Clausnitzer and Katakowski were also invited to Silicon Valley, where they met with potential customers and pitched the benefits of stem cells. One presentation was before 50 techies at a big house in the valley.

“People started writing us checks,” said Clausnitzer.

Sam Altman was the CEO of Y Combinator in 2017. He heard about Forever Labs through the Silicon Valley grapevine and asked Clausnitzer and Katakowski if they wanted a spot in the next class. “We moved out there for three months, even though my wife was three months pregnant,” said Clausnitzer. “It’s amazing. Y Combinator takes you from zero to 100 miles an hour.”

(Altman is now the CEO of OpenAI, a lab co-founded with Elon Musk to conduct research into artificial intelligence.)

While at Y Combinator, Katakowski also made a one-hour presentation at Google headquarters.

There was enough interest that Forever Labs needed to find a Bay Area doctor to do the bone-marrow withdrawals and signed on Chad Roghair, who has a practice in Berkeley.

While the storage of stem cells from umbilical cords has been common since the 1990s, Forever Labs was the first company to store adult stem cells for future use, though several others have launched since. Clausnitzer says a four-year head start on the competition will continue to be an advantage, as well as three patents it has applied for and others it is working on. “We think competition is a good thing. It helps get the word out,” he said.

Other companies include Vault SC Inc. of Marietta, Ga., and BioCardia Inc. of San Carlos, Calif.

One of the patents Forever Labs has applied for covers the process for exponentially growing the number of a patient’s stem cells, something Katakowski calls dynamic incubation.

Clausnitzer said the company expects to pass the 1,000-customer mark early this year. One customer is John Bogdasarian, the president and CEO of the Promanas Group, a real-estate investment firm in Ann Arbor, who posted a YouTube video about banking his own stem cells and who provides stem-cell banking for all of his employees as a fringe benefit.

Forever Labs has two payment options.

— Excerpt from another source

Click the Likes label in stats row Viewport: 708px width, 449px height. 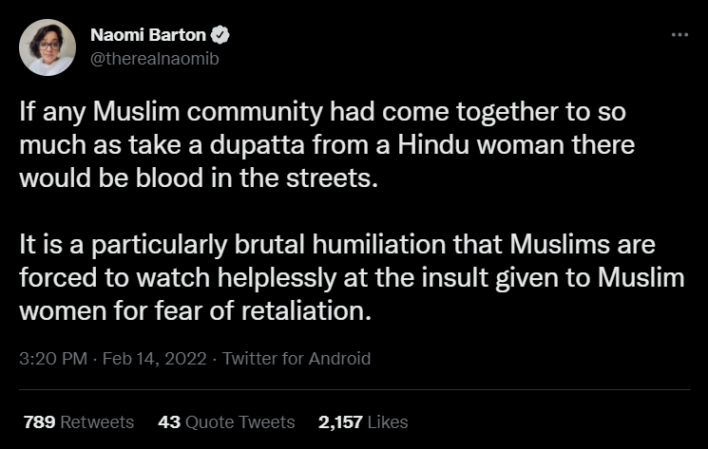tap(387, 421)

One is to pay $750 upfront and then $250 a year. The other is to pay a one-time payment of $5,000 with no annual fee.

Generally, customers tend to be in their 30s, but Katakowski said his 71-year-old father has had his stem cells banked. If he needs stem cells implanted when he is 80, for example, his 71-year-old cells will be more vigorous than his 80-year-old cells.

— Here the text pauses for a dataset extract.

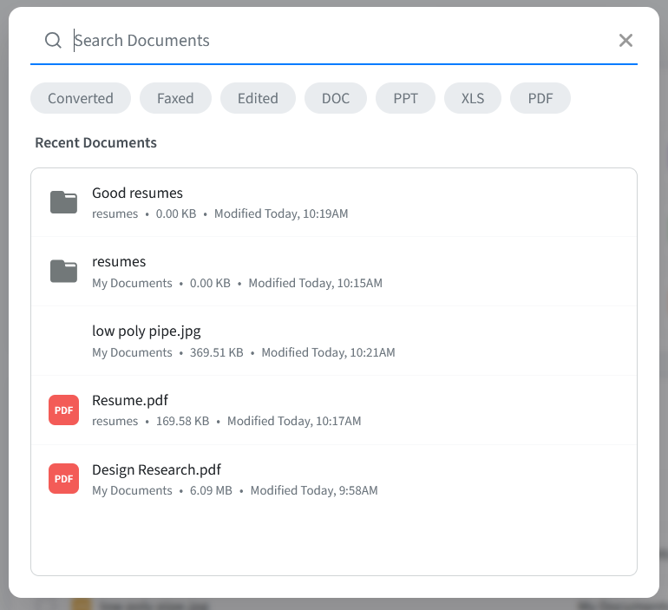Image resolution: width=668 pixels, height=610 pixels.
Task: Click the resumes folder icon
Action: pyautogui.click(x=64, y=272)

Currently, three doctors in Michigan do the procedure, in Brighton, Troy and Rochester.

Forever Labs has also started a pilot with Kirkland, Wash.-based Sono Bello, which runs a national chain of liposuction facilities. Fat also has high concentrations of stem cells. Doctors at a Portland, Ore., facility will let liposuction patients know about Forever Labs and see if they are interested in having a bone-marrow procedure as well.

If enough of them are willing to pay for it, Clausnitzer said Forever Labs will sign a contract with Sono Bello.